Starting up a coffee industry would require a start-up capital of around $60,000. Start-up capital is the amount of the total costs associated with starting a business. It may include the equipment needed, legal fees, utility bills, inventory, advertisement and marketing, website, employee remunerations, and licenses costs. All those costs are an estimation from online sources and similar service providers. To get a complete financial picture of the start-up costs, one must calculate the one-time and monthly expenses for one year. However, the ideal period to estimate that cost would be five years (SBA, n.d.). One-time expenses can be permit and license fees and purchase of major equipment. Monthly expenses include rent, wages, advertising, marketing, and other utility bills.
There are several sources of funding for a start-up business. They play an essential role in boosting the new venture’s capital. Compared to well-established companies, a start-up business can be challenging to obtain finances. Potential investors have to investigate the quality of a start-up business before making any investment (Waleczek et al., 2018). Business financing comprises internal and external equity. Internal business funding sources are mainly personal savings, the most common sources for most start-up businesses. If one does not have enough funding, they look for additional capital through other techniques such as bootstrapping (Waleczek et al., 2018). Bootstrapping is easy, convenient, and has lower risks than external sources of funding. External sources of finance are bank loans, hire purchases, partnerships, trade credit, and stock, among others.

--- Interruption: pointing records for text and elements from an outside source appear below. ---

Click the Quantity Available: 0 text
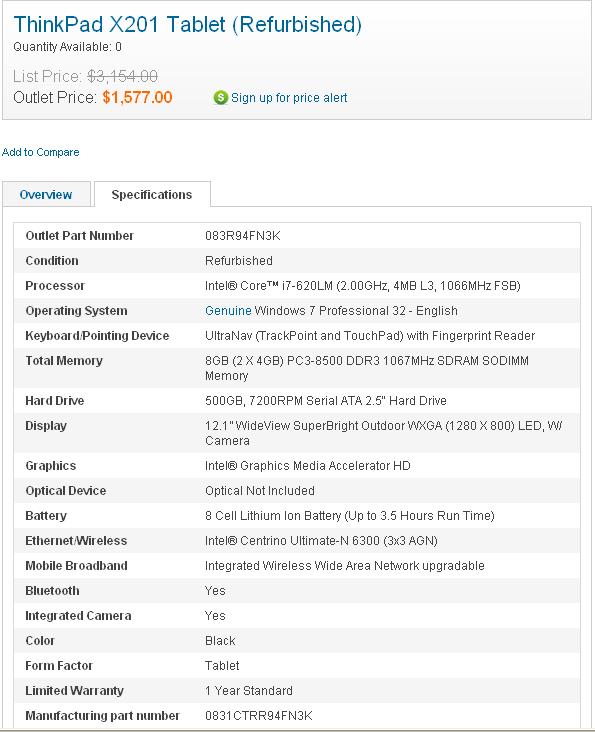The width and height of the screenshot is (595, 732). (67, 47)
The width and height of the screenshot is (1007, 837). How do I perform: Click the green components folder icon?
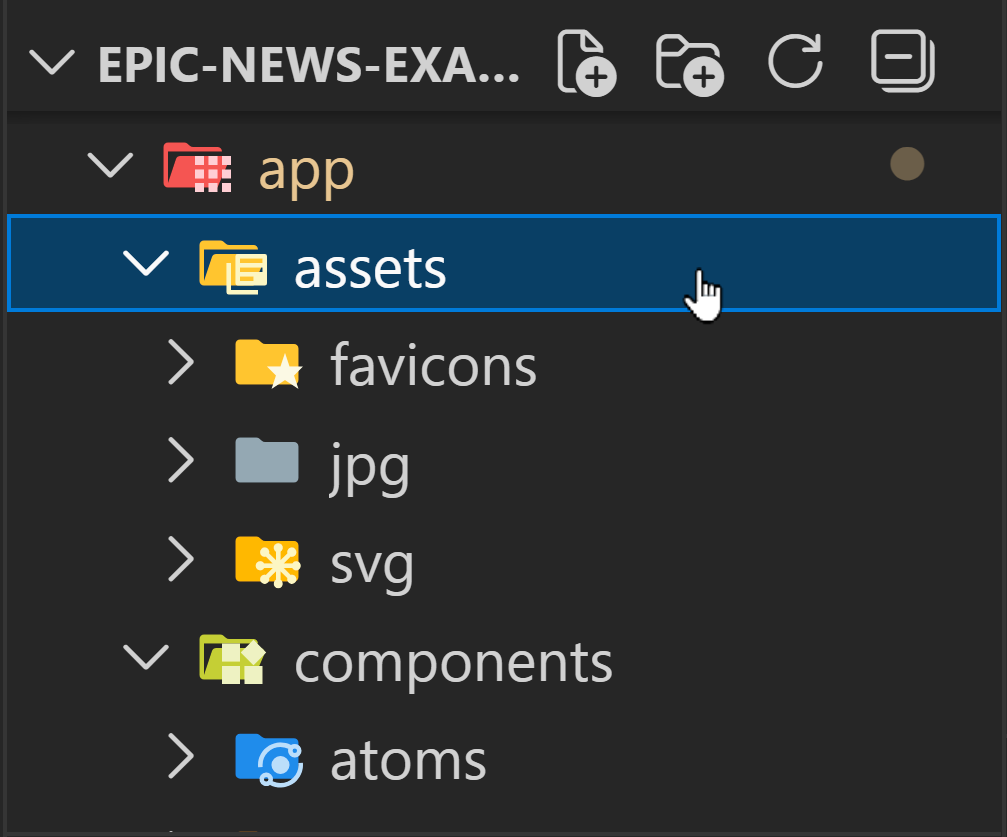231,660
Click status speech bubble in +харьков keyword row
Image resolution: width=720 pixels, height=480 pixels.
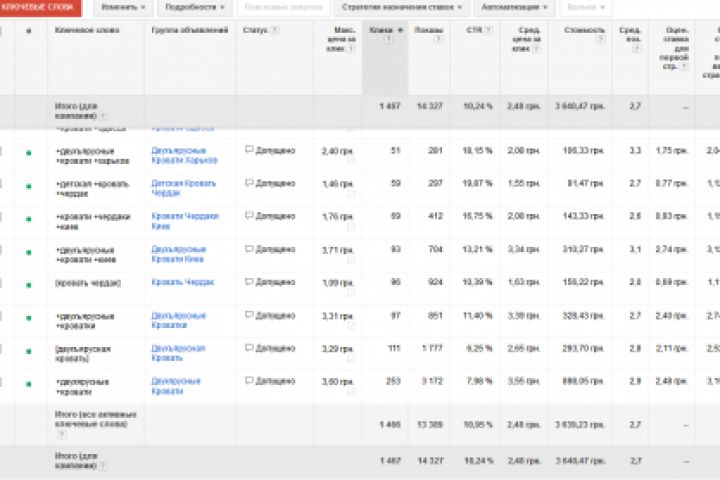pyautogui.click(x=249, y=150)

The ideal sources of financing for the hair industry and facial products businesses are external sources such as bank loans. The businesses require large purchases of equipment and product development. The coffee industry should use internal sources due to the lower costs and risks. With extensive online marketing, the hair and facial products business can quickly develop its brand and make profits to refund bank loans. On the other hand, the coffee industry may take time to grow. Also, the coffee industry has more monthly expenses, thus making internal sources the ideal way of financing it.